Nisha Yunus, 64, has worked in the same long-term care home in the Vancouver Coastal Health region for 41 years. She had the honour of getting B.C.’s first COVID-19 vaccine Tuesday afternoon with B.C.’s provincial health officer, Dr. Bonnie Henry, standing nearby.
“This is a turning point for all of us,” Henry said. “As I’ve said before, we’re in a storm, and this the light at the end of the tunnel. We have a ways to go yet, but this is an important momentous day, where we’re starting to see the end.”
About 4,000 of the 30,000 doses that Canada has received are being transferred to two sites in the Lower Mainland: one in Metro Vancouver and one in the Fraser Valley.
The exact locations are not being disclosed due to concerns about sabotage or tampering.
Officials expect the vaccine to become available to those first in line all around the province next week.
However, they are cautioning that everyone still needs to do their part to flatten the COVID-19 curve.
“There is still a ways to go,” Henry said Monday. “It’s going to be hard and it’s especially going to be hard these next few weeks because we have potential and we are going to be saving lives with every single dose that we give, but it’s not enough yet to stop transmission in our community so we need to keep up and protect everybody.”

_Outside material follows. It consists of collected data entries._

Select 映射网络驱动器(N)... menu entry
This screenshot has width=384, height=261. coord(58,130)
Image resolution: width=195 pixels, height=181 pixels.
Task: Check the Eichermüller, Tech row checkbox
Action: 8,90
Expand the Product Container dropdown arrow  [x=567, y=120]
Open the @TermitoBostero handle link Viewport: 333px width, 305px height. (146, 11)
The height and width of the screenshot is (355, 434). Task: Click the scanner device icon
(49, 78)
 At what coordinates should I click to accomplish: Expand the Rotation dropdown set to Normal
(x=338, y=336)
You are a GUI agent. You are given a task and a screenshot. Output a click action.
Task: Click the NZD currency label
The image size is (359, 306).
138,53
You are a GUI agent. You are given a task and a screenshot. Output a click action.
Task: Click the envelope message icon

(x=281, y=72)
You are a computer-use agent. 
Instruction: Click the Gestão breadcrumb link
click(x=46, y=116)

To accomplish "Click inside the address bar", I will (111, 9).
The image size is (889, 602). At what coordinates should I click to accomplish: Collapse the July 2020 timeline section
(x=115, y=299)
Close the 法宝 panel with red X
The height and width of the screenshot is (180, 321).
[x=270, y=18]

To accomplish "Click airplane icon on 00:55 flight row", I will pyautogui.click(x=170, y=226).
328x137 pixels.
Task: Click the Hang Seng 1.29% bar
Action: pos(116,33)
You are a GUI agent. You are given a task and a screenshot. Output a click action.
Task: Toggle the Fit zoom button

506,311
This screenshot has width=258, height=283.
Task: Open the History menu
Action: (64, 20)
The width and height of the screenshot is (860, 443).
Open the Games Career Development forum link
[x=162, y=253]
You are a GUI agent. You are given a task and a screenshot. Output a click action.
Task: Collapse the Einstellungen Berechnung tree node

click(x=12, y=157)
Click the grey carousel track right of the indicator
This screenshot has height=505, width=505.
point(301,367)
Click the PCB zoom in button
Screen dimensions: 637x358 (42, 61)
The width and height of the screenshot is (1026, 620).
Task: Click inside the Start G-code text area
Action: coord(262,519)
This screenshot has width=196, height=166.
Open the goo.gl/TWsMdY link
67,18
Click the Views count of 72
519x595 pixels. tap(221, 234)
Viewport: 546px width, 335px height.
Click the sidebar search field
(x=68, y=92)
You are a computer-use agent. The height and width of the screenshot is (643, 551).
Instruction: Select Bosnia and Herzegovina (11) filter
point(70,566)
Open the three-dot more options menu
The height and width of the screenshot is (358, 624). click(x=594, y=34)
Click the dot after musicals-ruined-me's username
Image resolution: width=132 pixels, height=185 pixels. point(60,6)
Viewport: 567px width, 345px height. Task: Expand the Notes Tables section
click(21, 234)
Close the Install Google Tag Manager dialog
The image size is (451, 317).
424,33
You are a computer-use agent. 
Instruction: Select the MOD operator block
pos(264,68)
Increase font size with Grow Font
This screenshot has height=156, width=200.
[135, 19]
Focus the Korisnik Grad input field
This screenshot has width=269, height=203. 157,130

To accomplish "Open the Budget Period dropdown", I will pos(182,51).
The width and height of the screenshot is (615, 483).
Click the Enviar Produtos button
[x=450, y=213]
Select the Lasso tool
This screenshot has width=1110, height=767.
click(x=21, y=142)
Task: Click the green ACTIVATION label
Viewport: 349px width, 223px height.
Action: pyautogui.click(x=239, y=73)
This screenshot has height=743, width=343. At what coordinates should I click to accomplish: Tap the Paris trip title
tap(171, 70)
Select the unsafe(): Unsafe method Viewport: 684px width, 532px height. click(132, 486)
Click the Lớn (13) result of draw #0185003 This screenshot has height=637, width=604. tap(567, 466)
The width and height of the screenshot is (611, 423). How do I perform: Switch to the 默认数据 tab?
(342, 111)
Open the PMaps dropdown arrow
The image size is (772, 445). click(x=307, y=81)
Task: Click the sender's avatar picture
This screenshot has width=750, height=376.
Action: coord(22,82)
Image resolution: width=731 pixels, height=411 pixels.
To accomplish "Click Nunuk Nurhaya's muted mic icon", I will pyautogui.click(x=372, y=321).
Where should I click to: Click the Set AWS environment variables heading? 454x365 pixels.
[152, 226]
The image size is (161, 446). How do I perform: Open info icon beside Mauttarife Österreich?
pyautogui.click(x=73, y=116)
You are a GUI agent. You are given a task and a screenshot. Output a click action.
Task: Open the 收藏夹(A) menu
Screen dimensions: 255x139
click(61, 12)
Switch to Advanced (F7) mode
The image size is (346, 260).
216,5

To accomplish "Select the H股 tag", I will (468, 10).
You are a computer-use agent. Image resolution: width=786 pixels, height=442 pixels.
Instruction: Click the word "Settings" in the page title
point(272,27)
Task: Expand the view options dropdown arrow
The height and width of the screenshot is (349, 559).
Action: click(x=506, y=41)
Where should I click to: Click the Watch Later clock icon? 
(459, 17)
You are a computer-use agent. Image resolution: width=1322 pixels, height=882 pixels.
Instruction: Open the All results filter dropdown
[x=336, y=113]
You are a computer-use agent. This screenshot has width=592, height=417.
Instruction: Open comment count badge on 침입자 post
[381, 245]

First in line to receive the vaccine are front-line health workers connected to long-term care and those working in intensive care, emergency rooms, and hospitals where COVID-19 patients are being treated.
Next are residents of long-term care homes and seniors over the age of 80, followed by different groups based on vulnerability.
B.C. health officials are hoping to have 400,000 people vaccinated by March.
The first batch of the Pfizer-BioNTech vaccine arrived in Canada on Sunday evening, with the first doses administered in Ontario and Quebec.